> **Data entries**

——————————

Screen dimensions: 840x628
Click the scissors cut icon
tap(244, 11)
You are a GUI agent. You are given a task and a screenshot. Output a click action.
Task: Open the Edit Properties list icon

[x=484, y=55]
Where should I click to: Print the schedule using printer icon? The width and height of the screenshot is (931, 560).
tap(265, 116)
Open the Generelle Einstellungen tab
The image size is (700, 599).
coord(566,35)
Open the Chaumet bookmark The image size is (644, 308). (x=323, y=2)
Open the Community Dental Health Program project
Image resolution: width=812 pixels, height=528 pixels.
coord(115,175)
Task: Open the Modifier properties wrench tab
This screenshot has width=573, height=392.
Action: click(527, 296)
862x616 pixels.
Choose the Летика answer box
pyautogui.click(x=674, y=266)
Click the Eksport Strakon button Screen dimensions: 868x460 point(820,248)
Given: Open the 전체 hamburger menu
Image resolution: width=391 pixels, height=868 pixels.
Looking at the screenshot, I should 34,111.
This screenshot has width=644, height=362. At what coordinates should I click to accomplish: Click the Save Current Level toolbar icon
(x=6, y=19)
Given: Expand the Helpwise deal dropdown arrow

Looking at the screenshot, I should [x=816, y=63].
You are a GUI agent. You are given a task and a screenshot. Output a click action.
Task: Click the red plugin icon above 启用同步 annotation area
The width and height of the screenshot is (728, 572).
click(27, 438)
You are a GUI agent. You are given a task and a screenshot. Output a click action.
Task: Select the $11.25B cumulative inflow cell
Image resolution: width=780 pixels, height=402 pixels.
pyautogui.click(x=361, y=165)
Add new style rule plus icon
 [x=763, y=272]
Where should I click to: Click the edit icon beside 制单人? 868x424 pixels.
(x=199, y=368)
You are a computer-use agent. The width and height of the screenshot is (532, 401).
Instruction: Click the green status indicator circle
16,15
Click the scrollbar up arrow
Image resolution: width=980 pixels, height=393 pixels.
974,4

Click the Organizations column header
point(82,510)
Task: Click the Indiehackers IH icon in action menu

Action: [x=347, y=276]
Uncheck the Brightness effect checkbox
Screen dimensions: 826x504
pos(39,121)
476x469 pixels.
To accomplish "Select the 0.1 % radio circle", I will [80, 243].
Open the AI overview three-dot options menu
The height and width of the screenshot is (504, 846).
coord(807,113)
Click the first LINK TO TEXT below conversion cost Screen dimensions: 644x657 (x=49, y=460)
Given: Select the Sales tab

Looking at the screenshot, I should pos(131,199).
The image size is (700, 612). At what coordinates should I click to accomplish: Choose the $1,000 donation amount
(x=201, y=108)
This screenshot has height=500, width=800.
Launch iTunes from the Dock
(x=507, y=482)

——————————

Nothing but the lines from the one with "Open the AI overview three-dot options menu" through the final line of the records may appear in the answer, and each must be transcribed exactly.

Open the AI overview three-dot options menu
The height and width of the screenshot is (504, 846).
coord(807,113)
Click the first LINK TO TEXT below conversion cost Screen dimensions: 644x657 (x=49, y=460)
Given: Select the Sales tab

Looking at the screenshot, I should pos(131,199).
The image size is (700, 612). At what coordinates should I click to accomplish: Choose the $1,000 donation amount
(x=201, y=108)
This screenshot has height=500, width=800.
Launch iTunes from the Dock
(x=507, y=482)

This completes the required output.